An object of the present invention is to provide a family of mammalian genes that are transcribed in the immediate early phase of mesoderm induction following exposure to FGF. In accordance with an aspect of the present invention there are provided cDNAs encoding members of this M-MIER gene family.
In accordance with another aspect of the invention there is provided a probe to identify and isolate similar gene sequences.
In accordance with yet a further aspect of the invention there is provided antisense nucleotides to block expression of gene products. In particular, the present invention provides synthetic oligonucleotides, designed to bind to the ER1 consensus DNA binding sequence, GTTTC/GG, that can be used to bind to mammalian DNA to inhibit er1.
In one embodiment of the subject invention, the proteins encoded by the genes described herein can be used to raise antibodies which in turn can be used in diagnostic or therapeutic applications.
In one aspect, the present invention provides a member of the M-MIER gene family: an isolated and purified ER1 polypeptide. Preferably, the polypeptide is a recombinant polypeptide, and more preferably comprises the amino acid sequence of FIG. 22.
In another aspect, the present invention provides an isolated and purified polynucleotide that encodes a M-MIER polypeptide. Preferably, the polynucleotide is a DNA molecule, such as an isolated and purified polynucleotide comprising the nucleotide base sequence for one member of the M-MIER family, ER1, shown in FIG. 22.
The present invention also contemplates an expression vector comprising a polynucleotide that encodes a M-MIER polypeptide. In a preferred embodiment, the polynucleotide is operatively linked to an enhancer-promoter.
Also contemplated is a recombinant cell transfected with a polynucleotide that encodes a M-MIER polypeptide. Preferably, the polynucleotide is under the transcriptional control of regulatory signals functional in the recombinant cell, and the regulatory signals appropriately control expression of the receptor polypeptide in a manner to enable all necessary transcriptional and post-transcriptional modification.
In yet another aspect, the present invention contemplates a process of preparing a M-MIER polypeptide, by producing a transformed recombinant cell, and maintaining the transformed recombinant cell under biological conditions suitable for the expression of the polypeptide.
The present invention also contemplates an antibody immunoreactive with a M-MIER polynucleotide and/or polypeptide. The antibody may be either monoclonal or polyclonal. Preferably, the antibody is a monoclonal antibody produced by recovering the polynucleotide and/or polypeptide from a cell host, expressing the polypeptides and then preparing antibody to the polypeptide in a suitable animal host.

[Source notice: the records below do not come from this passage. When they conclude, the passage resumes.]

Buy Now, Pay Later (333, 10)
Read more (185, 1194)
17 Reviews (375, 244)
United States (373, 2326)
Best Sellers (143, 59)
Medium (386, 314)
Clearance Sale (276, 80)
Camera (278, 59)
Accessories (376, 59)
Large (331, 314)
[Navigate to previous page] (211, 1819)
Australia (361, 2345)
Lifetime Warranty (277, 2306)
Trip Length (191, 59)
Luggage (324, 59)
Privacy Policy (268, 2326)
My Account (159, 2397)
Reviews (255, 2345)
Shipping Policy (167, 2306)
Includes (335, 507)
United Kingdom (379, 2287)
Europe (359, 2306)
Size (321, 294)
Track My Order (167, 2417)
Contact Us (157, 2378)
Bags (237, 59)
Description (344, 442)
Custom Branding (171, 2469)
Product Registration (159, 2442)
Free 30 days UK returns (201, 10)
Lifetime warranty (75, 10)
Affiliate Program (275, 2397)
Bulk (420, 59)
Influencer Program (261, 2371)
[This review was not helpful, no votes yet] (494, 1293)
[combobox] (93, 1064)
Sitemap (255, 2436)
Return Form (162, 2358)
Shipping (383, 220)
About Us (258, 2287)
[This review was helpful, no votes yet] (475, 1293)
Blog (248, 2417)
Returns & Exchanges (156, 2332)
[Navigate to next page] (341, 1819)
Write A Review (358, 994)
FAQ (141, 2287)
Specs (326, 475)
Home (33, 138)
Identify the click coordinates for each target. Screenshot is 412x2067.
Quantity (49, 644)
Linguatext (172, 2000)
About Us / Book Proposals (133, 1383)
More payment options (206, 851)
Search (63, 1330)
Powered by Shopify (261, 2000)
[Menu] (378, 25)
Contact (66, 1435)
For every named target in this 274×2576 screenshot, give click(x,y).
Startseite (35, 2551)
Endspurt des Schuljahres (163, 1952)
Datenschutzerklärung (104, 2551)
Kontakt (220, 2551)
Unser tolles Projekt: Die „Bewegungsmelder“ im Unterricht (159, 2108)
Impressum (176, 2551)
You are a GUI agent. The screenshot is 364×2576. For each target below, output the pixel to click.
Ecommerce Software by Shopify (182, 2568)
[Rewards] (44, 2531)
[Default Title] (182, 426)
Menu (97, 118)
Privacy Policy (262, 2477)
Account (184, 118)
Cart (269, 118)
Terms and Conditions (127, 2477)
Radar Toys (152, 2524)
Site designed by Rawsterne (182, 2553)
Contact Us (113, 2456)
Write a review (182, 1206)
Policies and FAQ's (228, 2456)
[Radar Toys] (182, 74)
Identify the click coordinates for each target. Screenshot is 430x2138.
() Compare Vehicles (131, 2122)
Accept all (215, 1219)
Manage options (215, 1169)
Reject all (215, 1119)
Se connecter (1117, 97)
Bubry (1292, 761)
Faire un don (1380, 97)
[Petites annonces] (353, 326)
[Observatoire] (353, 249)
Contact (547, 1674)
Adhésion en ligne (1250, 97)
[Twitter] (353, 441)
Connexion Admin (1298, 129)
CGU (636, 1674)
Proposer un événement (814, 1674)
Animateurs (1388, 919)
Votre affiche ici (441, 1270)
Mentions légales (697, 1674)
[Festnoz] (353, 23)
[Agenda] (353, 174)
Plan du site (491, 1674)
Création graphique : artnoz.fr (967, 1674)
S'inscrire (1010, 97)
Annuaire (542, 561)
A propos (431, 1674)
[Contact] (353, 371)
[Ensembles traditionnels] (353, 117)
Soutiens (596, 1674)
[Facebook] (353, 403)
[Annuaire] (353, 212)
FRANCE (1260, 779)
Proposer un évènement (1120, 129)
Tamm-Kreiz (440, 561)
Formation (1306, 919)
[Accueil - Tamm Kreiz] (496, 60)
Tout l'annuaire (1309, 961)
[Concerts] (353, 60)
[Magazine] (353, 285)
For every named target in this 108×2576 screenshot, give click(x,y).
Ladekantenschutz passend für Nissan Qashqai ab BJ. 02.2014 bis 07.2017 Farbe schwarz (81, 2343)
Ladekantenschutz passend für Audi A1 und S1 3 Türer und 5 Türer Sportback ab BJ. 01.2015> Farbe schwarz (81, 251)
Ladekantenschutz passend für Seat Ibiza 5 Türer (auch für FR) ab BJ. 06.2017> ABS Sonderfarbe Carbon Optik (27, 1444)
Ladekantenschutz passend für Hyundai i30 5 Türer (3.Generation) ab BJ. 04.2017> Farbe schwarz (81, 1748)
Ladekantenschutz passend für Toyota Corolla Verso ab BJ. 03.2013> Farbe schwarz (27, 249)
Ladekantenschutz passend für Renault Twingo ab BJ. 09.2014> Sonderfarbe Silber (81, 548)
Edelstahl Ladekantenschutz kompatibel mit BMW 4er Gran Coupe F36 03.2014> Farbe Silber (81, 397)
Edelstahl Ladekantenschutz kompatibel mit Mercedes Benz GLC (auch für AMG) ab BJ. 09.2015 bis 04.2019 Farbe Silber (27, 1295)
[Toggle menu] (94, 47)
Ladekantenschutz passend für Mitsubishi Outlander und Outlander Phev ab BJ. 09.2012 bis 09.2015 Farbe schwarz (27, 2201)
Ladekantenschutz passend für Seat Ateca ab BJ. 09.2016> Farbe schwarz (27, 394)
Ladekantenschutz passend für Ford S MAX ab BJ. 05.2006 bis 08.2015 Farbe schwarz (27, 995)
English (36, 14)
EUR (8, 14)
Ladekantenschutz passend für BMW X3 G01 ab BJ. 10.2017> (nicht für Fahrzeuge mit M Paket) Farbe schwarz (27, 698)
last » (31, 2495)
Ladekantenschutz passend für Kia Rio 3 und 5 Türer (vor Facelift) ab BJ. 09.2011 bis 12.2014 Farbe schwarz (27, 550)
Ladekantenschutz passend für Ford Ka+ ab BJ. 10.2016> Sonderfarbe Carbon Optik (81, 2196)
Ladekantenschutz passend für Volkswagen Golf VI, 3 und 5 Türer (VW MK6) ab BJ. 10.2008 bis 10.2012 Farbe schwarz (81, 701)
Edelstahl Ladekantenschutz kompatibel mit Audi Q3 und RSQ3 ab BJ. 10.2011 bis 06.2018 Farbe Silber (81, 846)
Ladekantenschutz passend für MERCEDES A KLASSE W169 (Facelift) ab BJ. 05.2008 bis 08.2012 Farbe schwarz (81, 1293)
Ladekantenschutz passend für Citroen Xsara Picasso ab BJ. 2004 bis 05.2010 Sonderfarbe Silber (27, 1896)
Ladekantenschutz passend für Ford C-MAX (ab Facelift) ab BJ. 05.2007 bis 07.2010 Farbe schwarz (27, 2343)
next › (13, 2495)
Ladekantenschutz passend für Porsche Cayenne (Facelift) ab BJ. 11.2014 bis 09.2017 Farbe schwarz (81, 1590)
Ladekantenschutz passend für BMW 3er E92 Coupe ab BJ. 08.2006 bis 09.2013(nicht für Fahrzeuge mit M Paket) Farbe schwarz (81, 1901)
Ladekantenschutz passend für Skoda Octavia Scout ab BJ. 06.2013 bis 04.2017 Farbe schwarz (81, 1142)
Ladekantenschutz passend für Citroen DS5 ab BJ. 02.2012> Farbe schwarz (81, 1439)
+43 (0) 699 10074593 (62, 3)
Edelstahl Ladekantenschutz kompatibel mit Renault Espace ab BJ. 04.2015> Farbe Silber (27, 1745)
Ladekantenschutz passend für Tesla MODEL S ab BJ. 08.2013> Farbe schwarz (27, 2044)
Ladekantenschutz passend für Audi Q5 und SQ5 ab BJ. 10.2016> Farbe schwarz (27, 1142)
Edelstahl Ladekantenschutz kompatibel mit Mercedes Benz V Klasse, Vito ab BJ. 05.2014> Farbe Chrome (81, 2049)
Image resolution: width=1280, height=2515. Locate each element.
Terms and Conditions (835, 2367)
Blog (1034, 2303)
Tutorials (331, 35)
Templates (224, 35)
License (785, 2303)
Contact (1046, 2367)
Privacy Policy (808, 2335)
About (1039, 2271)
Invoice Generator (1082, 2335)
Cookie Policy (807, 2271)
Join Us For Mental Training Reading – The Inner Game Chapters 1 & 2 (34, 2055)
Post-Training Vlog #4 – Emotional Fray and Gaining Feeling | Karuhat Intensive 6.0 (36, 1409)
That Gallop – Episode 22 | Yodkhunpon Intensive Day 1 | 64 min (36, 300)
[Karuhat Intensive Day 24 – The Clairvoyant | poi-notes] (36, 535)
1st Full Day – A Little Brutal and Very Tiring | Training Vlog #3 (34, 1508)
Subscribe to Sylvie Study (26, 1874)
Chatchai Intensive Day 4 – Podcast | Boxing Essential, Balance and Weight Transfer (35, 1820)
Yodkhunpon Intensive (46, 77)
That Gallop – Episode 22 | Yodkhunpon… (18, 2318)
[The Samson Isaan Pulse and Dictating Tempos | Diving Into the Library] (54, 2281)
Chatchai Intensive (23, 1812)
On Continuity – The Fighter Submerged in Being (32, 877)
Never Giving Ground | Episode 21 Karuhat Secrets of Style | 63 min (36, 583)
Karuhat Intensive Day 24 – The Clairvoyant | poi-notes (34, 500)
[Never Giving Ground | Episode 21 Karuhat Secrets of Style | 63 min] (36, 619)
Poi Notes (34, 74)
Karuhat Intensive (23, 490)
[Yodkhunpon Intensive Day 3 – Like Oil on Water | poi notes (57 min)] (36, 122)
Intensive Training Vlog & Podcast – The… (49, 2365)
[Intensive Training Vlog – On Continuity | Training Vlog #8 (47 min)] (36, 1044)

In still another aspect, the present invention provides a process of detecting a M-MIER polynucleotide and/or polypeptide, which process comprises immunoreacting the polynucleotide and/or polypeptide with an antibody of the present invention and a diagnostic assay kit for detecting the presence of a M-MIER polynucleotide and/or polypeptide in a biological sample, the kit comprising a first container means comprising a first antibody that immunoreacts with the M-MIER polynucleotide and/or polypeptide. The first antibody is present in an amount sufficient to perform at least one assay.
Still further, the present invention provides a process of detecting a DNA molecule or RNA transcript that encodes a M-MIER polypeptide by hybridizing the DNA or RNA transcript with a polynucleotide that encodes the polypeptide to form a duplex, and then detecting the duplex.
Still further, the present invention provides a process of screening a substance for its ability to interact with members of the M-MIER family of proteins.
It is a further object of the present invention to provide a diagnostic marker for rapidly proliferating cells. A further aspect of the invention is concerned with a diagnostic kit containing antibodies to the nucleic acid of the invention. Yet a further aspect of the invention is concerned with a diagnostic kit containing antibodies to the protein encoded by the nucleic acid of the instant invention.
In still a further object of the present invention, a DNA binding domain of the protein product of M-MIER family of genes is provided, such as the SANT domain.